- Set task -
Reproduce every line of the rows below with no changes.

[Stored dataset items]
----

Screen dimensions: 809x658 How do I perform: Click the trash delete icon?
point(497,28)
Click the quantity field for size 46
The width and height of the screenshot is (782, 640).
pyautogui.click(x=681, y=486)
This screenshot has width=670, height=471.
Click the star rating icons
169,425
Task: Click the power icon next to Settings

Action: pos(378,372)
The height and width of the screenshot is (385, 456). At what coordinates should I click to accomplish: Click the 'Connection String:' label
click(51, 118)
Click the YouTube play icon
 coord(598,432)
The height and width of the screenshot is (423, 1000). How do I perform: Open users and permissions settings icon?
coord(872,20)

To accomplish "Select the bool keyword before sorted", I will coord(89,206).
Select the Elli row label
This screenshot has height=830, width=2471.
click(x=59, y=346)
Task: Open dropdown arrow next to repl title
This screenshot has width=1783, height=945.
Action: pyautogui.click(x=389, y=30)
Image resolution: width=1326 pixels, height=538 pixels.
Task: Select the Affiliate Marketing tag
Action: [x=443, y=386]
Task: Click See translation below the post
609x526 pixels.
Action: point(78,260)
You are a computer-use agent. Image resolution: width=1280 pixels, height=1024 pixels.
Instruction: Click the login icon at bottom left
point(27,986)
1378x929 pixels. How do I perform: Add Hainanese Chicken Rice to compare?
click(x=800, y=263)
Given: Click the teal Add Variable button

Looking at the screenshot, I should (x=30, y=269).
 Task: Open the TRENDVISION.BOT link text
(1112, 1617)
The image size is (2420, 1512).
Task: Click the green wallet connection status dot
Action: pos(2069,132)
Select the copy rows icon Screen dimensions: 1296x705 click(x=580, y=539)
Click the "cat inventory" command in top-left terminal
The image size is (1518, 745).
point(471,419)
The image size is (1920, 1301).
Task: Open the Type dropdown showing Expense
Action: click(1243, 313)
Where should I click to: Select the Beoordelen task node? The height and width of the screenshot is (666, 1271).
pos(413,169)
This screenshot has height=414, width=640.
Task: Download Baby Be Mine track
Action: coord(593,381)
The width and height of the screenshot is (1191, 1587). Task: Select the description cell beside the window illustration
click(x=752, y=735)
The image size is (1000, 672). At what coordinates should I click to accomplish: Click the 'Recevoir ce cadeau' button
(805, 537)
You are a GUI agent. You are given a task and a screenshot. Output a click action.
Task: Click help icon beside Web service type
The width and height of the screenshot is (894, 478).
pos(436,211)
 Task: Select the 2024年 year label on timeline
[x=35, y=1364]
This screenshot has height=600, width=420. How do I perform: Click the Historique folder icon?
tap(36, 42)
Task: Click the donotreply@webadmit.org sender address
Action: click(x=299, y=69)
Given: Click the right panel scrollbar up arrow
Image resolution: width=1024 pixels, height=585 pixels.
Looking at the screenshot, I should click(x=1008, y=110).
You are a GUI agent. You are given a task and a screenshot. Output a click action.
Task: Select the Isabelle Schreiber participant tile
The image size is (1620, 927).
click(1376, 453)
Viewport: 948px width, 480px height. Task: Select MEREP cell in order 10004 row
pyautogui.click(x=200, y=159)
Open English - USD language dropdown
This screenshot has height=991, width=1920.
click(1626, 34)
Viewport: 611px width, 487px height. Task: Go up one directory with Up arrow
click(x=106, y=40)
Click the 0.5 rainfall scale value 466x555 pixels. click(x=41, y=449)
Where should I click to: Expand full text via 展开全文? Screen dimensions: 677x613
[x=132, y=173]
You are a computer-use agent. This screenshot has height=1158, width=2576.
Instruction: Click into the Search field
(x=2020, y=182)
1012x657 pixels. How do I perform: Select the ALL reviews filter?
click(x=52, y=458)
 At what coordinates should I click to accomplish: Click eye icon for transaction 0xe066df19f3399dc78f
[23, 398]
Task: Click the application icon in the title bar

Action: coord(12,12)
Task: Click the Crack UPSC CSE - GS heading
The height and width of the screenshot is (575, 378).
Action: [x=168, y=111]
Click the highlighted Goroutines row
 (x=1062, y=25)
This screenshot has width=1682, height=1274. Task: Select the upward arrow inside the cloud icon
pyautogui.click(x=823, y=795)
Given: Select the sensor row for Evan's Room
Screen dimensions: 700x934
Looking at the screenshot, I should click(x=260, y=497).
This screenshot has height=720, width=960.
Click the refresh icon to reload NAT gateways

----

- Response below -
Screen dimensions: 809x658 How do I perform: Click the trash delete icon?
point(497,28)
Click the quantity field for size 46
The width and height of the screenshot is (782, 640).
pyautogui.click(x=681, y=486)
This screenshot has width=670, height=471.
Click the star rating icons
169,425
Task: Click the power icon next to Settings

Action: pos(378,372)
The height and width of the screenshot is (385, 456). At what coordinates should I click to accomplish: Click the 'Connection String:' label
click(51, 118)
Click the YouTube play icon
 coord(598,432)
The height and width of the screenshot is (423, 1000). How do I perform: Open users and permissions settings icon?
coord(872,20)

To accomplish "Select the bool keyword before sorted", I will coord(89,206).
Select the Elli row label
This screenshot has height=830, width=2471.
click(x=59, y=346)
Task: Open dropdown arrow next to repl title
This screenshot has width=1783, height=945.
Action: pyautogui.click(x=389, y=30)
Image resolution: width=1326 pixels, height=538 pixels.
Task: Select the Affiliate Marketing tag
Action: [x=443, y=386]
Task: Click See translation below the post
609x526 pixels.
Action: point(78,260)
You are a computer-use agent. Image resolution: width=1280 pixels, height=1024 pixels.
Instruction: Click the login icon at bottom left
point(27,986)
1378x929 pixels. How do I perform: Add Hainanese Chicken Rice to compare?
click(x=800, y=263)
Given: Click the teal Add Variable button

Looking at the screenshot, I should (x=30, y=269).
 Task: Open the TRENDVISION.BOT link text
(1112, 1617)
The image size is (2420, 1512).
Task: Click the green wallet connection status dot
Action: pos(2069,132)
Select the copy rows icon Screen dimensions: 1296x705 click(x=580, y=539)
Click the "cat inventory" command in top-left terminal
The image size is (1518, 745).
point(471,419)
The image size is (1920, 1301).
Task: Open the Type dropdown showing Expense
Action: click(1243, 313)
Where should I click to: Select the Beoordelen task node? The height and width of the screenshot is (666, 1271).
pos(413,169)
This screenshot has height=414, width=640.
Task: Download Baby Be Mine track
Action: coord(593,381)
The width and height of the screenshot is (1191, 1587). Task: Select the description cell beside the window illustration
click(x=752, y=735)
The image size is (1000, 672). At what coordinates should I click to accomplish: Click the 'Recevoir ce cadeau' button
(805, 537)
You are a GUI agent. You are given a task and a screenshot. Output a click action.
Task: Click help icon beside Web service type
The width and height of the screenshot is (894, 478).
pos(436,211)
 Task: Select the 2024年 year label on timeline
[x=35, y=1364]
This screenshot has height=600, width=420. How do I perform: Click the Historique folder icon?
tap(36, 42)
Task: Click the donotreply@webadmit.org sender address
Action: click(x=299, y=69)
Given: Click the right panel scrollbar up arrow
Image resolution: width=1024 pixels, height=585 pixels.
Looking at the screenshot, I should click(x=1008, y=110).
You are a GUI agent. You are given a task and a screenshot. Output a click action.
Task: Select the Isabelle Schreiber participant tile
The image size is (1620, 927).
click(1376, 453)
Viewport: 948px width, 480px height. Task: Select MEREP cell in order 10004 row
pyautogui.click(x=200, y=159)
Open English - USD language dropdown
This screenshot has height=991, width=1920.
click(1626, 34)
Viewport: 611px width, 487px height. Task: Go up one directory with Up arrow
click(x=106, y=40)
Click the 0.5 rainfall scale value 466x555 pixels. click(x=41, y=449)
Where should I click to: Expand full text via 展开全文? Screen dimensions: 677x613
[x=132, y=173]
You are a computer-use agent. This screenshot has height=1158, width=2576.
Instruction: Click into the Search field
(x=2020, y=182)
1012x657 pixels. How do I perform: Select the ALL reviews filter?
click(x=52, y=458)
 At what coordinates should I click to accomplish: Click eye icon for transaction 0xe066df19f3399dc78f
[23, 398]
Task: Click the application icon in the title bar

Action: coord(12,12)
Task: Click the Crack UPSC CSE - GS heading
The height and width of the screenshot is (575, 378).
Action: [x=168, y=111]
Click the highlighted Goroutines row
 (x=1062, y=25)
This screenshot has width=1682, height=1274. Task: Select the upward arrow inside the cloud icon
pyautogui.click(x=823, y=795)
Given: Select the sensor row for Evan's Room
Screen dimensions: 700x934
Looking at the screenshot, I should click(x=260, y=497).
This screenshot has height=720, width=960.
Click the refresh icon to reload NAT gateways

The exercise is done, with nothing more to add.